- [TASK GOAL] Print the following records again, line for line, with no changes.

- [Items listed in a dataset]

○ ○ ○ ○ ○

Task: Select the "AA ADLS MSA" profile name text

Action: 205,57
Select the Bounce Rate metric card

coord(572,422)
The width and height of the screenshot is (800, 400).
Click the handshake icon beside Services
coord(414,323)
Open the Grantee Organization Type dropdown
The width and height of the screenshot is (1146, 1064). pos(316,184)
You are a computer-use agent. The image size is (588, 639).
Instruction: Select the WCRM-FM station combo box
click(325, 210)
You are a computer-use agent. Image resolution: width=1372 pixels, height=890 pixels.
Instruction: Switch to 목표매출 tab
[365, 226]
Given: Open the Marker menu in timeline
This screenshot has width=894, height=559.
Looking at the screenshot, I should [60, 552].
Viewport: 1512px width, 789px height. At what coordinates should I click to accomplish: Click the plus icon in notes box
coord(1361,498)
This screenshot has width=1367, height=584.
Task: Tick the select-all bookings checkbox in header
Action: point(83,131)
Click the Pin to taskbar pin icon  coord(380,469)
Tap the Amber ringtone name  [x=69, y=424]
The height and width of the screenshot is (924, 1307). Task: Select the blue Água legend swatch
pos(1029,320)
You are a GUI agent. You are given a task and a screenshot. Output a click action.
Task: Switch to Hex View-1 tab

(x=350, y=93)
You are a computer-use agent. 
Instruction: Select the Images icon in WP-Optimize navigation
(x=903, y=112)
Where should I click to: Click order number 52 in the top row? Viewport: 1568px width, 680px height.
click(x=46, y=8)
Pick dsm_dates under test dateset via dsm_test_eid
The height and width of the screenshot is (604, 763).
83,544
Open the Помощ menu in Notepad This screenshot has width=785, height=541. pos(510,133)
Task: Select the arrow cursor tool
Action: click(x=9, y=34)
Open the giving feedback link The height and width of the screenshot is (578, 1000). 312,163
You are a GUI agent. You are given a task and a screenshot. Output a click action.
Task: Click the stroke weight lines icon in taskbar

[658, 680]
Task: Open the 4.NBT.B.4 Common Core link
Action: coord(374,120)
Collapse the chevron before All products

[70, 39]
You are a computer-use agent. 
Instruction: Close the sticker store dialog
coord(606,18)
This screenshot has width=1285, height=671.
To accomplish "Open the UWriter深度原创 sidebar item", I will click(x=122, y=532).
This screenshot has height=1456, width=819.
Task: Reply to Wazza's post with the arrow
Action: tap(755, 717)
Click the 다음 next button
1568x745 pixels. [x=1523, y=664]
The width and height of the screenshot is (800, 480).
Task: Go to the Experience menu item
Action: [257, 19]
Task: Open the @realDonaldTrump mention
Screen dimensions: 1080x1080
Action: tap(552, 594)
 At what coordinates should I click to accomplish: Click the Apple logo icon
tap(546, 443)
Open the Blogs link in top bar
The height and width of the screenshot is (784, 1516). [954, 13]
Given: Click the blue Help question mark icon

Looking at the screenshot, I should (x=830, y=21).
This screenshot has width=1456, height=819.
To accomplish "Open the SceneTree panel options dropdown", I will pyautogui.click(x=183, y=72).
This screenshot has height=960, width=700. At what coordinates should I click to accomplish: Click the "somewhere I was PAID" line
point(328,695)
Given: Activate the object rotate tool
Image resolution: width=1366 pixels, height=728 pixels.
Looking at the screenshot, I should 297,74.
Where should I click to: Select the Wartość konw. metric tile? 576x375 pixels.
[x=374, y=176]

○ ○ ○ ○ ○

- [FULL OUTPUT]
Task: Select the "AA ADLS MSA" profile name text

Action: 205,57
Select the Bounce Rate metric card

coord(572,422)
The width and height of the screenshot is (800, 400).
Click the handshake icon beside Services
coord(414,323)
Open the Grantee Organization Type dropdown
The width and height of the screenshot is (1146, 1064). pos(316,184)
You are a computer-use agent. The image size is (588, 639).
Instruction: Select the WCRM-FM station combo box
click(325, 210)
You are a computer-use agent. Image resolution: width=1372 pixels, height=890 pixels.
Instruction: Switch to 목표매출 tab
[365, 226]
Given: Open the Marker menu in timeline
This screenshot has width=894, height=559.
Looking at the screenshot, I should [60, 552].
Viewport: 1512px width, 789px height. At what coordinates should I click to accomplish: Click the plus icon in notes box
coord(1361,498)
This screenshot has width=1367, height=584.
Task: Tick the select-all bookings checkbox in header
Action: point(83,131)
Click the Pin to taskbar pin icon  coord(380,469)
Tap the Amber ringtone name  [x=69, y=424]
The height and width of the screenshot is (924, 1307). Task: Select the blue Água legend swatch
pos(1029,320)
You are a GUI agent. You are given a task and a screenshot. Output a click action.
Task: Switch to Hex View-1 tab

(x=350, y=93)
You are a computer-use agent. 
Instruction: Select the Images icon in WP-Optimize navigation
(x=903, y=112)
Where should I click to: Click order number 52 in the top row? Viewport: 1568px width, 680px height.
click(x=46, y=8)
Pick dsm_dates under test dateset via dsm_test_eid
The height and width of the screenshot is (604, 763).
83,544
Open the Помощ menu in Notepad This screenshot has width=785, height=541. pos(510,133)
Task: Select the arrow cursor tool
Action: click(x=9, y=34)
Open the giving feedback link The height and width of the screenshot is (578, 1000). 312,163
You are a GUI agent. You are given a task and a screenshot. Output a click action.
Task: Click the stroke weight lines icon in taskbar

[658, 680]
Task: Open the 4.NBT.B.4 Common Core link
Action: coord(374,120)
Collapse the chevron before All products

[70, 39]
You are a computer-use agent. 
Instruction: Close the sticker store dialog
coord(606,18)
This screenshot has width=1285, height=671.
To accomplish "Open the UWriter深度原创 sidebar item", I will click(x=122, y=532).
This screenshot has height=1456, width=819.
Task: Reply to Wazza's post with the arrow
Action: tap(755, 717)
Click the 다음 next button
1568x745 pixels. [x=1523, y=664]
The width and height of the screenshot is (800, 480).
Task: Go to the Experience menu item
Action: [257, 19]
Task: Open the @realDonaldTrump mention
Screen dimensions: 1080x1080
Action: tap(552, 594)
 At what coordinates should I click to accomplish: Click the Apple logo icon
tap(546, 443)
Open the Blogs link in top bar
The height and width of the screenshot is (784, 1516). [954, 13]
Given: Click the blue Help question mark icon

Looking at the screenshot, I should (x=830, y=21).
This screenshot has width=1456, height=819.
To accomplish "Open the SceneTree panel options dropdown", I will pyautogui.click(x=183, y=72).
This screenshot has height=960, width=700. At what coordinates should I click to accomplish: Click the "somewhere I was PAID" line
point(328,695)
Given: Activate the object rotate tool
Image resolution: width=1366 pixels, height=728 pixels.
Looking at the screenshot, I should 297,74.
Where should I click to: Select the Wartość konw. metric tile? 576x375 pixels.
[x=374, y=176]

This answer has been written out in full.